» Exercise details
Set down exactly the lines below between the line holding "Click the 2005" and the line holding "Given: Click the line item amount beside ユーザー", inclusive; no other line belongs in the answer.

Collected data entries:
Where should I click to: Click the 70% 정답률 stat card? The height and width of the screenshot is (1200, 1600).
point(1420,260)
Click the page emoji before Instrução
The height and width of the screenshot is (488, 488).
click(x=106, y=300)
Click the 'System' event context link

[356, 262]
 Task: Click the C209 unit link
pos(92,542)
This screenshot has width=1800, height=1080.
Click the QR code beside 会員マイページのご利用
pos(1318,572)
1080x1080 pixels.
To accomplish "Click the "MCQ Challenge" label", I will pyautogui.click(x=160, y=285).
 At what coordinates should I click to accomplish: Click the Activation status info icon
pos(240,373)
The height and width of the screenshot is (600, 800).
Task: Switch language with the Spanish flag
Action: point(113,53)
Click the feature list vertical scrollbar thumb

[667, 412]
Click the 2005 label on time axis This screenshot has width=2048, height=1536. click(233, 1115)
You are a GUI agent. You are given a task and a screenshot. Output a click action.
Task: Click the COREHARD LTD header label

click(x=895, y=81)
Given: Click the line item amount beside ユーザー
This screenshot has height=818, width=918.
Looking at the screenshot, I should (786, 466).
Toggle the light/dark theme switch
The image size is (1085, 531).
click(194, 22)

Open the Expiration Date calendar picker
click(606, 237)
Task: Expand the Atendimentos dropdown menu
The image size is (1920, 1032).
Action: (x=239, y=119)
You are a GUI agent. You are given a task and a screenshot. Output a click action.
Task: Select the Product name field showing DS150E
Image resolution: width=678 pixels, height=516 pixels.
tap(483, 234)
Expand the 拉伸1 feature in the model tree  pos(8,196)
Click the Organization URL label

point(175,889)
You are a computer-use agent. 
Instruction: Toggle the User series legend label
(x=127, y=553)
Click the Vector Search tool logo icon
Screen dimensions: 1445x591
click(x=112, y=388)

» Exercise output
Click the 2005 label on time axis This screenshot has width=2048, height=1536. click(233, 1115)
You are a GUI agent. You are given a task and a screenshot. Output a click action.
Task: Click the COREHARD LTD header label

click(x=895, y=81)
Given: Click the line item amount beside ユーザー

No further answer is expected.